- [Texte source]:
◆ ◆ ◆
L'INDIVIDUALISATION DE L'ENSEIGNEMENT

 

(L'ordre d'introduction que nous donnons n'est nullement obligatoire. Il peut varier d'ailleurs selon les classes, l'organisation de l'école, le milieu technique, etc... Cet ordre ne sera naturellement pas le même, dans les classes maternelles, qu'au second degré. Aux maîtres à pourvoir à cet aménagement).

 1°. Le dessin et la peinture (plus spécialement aux premières classes du degré élémentaire).

 C'est un mode d'expression naturel, auquel tous les enfants sont sensibles, et qu'ils emploient d'ailleurs spontanément à condition que l'école ne le leur interdise pas ou n'en fasse pas une leçon morte, avec des règles, une technique qu'il faudrait – croit-on parfois - apprendre préalablement. Auquel cas dessin et peinture cessent d'être expression pour devenir devoirs. L'enfant n'agira plus qu'en écolier.

 Il faut absolument laisser les enfants dessiner librement, le plus souvent possible, sur des papiers et des formats les plus divers. Qu'ils fassent dans ce domaine aussi leur tâtonnement expérimental. Contentez-vous de mettre en valeur les oeuvres les plus réussies : insertion dans le Livre de Vie, polygraphie pour le journal scolaire, etc...

 Voir à ce sujet les livres d'Elise Freinet et la revue Art Enfantin (I).

 (I)     Revue dirigée par Élise Freinet          ICEM BP 251 - (06) Cannes.

 Le passage à la peinture libre selon les mêmes principes sera alors très simple. Il suffit de vous procurer les belles couleurs dont les enfants useront librement et généreusement.

 L'introduction du dessin et de la peinture libres dans votre classe, no uniment aux degrés maternel et enfantin, enchantera vos enfants et contribuera à créer un climat nouveau dont vous bénéficierez sans réserve.

 Si même vous ne pratiquez aucune autre technique moderne, lancez-vous sans crainte dans le dessin puis la peinture libres.

 2°. Le texte libre. C'est la plus connue des techniques de l'Ecole Moderne. Elle est aujourd'hui officiellement admise. Elle est d'ailleurs exclusivement un travail ou individuel ou d'équipe, à l'exclusion de toute leçon.
◆ ◆ ◆
- [Informations fournies]:
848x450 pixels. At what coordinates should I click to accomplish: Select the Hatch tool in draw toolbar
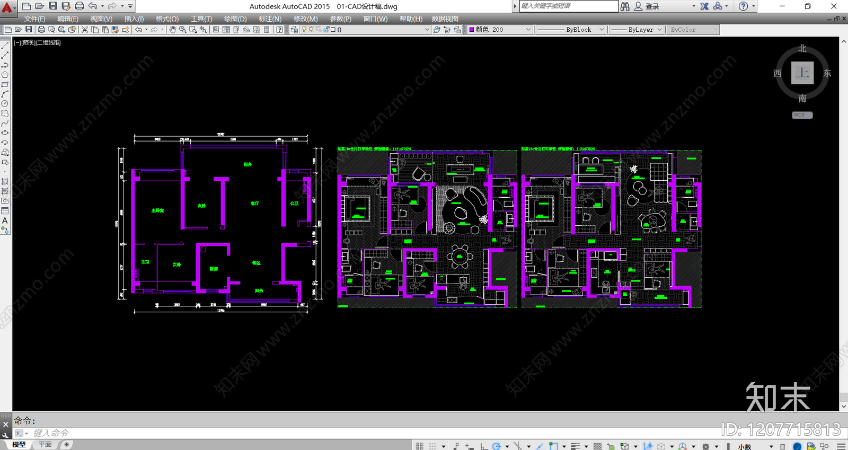coord(5,181)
◆ ◆ ◆
Poursuivez le texte sur l'individualisation de l'enseignement après sa dernière phrase. Le matériel provient d'une autre source que le texte sur l'individualisation de l'enseignement.

 Elle est la plus connue. Elle est apparemment la plus simple. Elle est pourtant malheureusement déformée et compliquée lorsqu'elle est introduite dans les classes comme forme spéciale de devoir et de leçon et risque de perdre, de ce fait, la plupart de ses vertus.

 Nombreux sont aujourd'hui les éducateurs qui vous diront, entendus : « Je fais texte libre ». Et c'est évidemment une première conquête, qui sera bénéfique à condition qu'elle soit la première marche des progrès qui vont suivre. Car il y a, dans la généralisation de cette pratique plusieurs étapes déjà bien marquées, ce qui ne veut pas dire que vous devrez obligatoirement y sacrifier, pour l'ordre et la forme.

 a) Il y a les éducateurs qui, se dégageant timidement de la scolastique, disent simplement à leurs élèves : « Tel jour, à telle heure, rédaction sur un sujet libre, au choix ».

 Mais on constate mélancoliquement que les enfants n'ont pas d'idée. C'est trop ou trop peu.

 b) Il y a surtout la masse des éduca­teurs qui font effectivement texte libre, mais un texte libre paradoxalement encore enchaîné à la scolastique.

 Les enfants écrivent vraiment quand ils veulent. Au jour prévu, souvent le samedi en fin de semaine, on lit tous les textes et on vote pour choisir celui qui sera « exploité». Car, dans ce cas, l'instituteur, mal convaincu encore des vertus du texte libre, l'introduit dans sa classe pour remplacer le texte d'auteur du manuel scolaire. C'est certainement un progrès scolaire, mais le texte libre s'en trouve dénaturé, scolarisé, cristallisé. Il donnera seulement 10% de ce que nous en attendons.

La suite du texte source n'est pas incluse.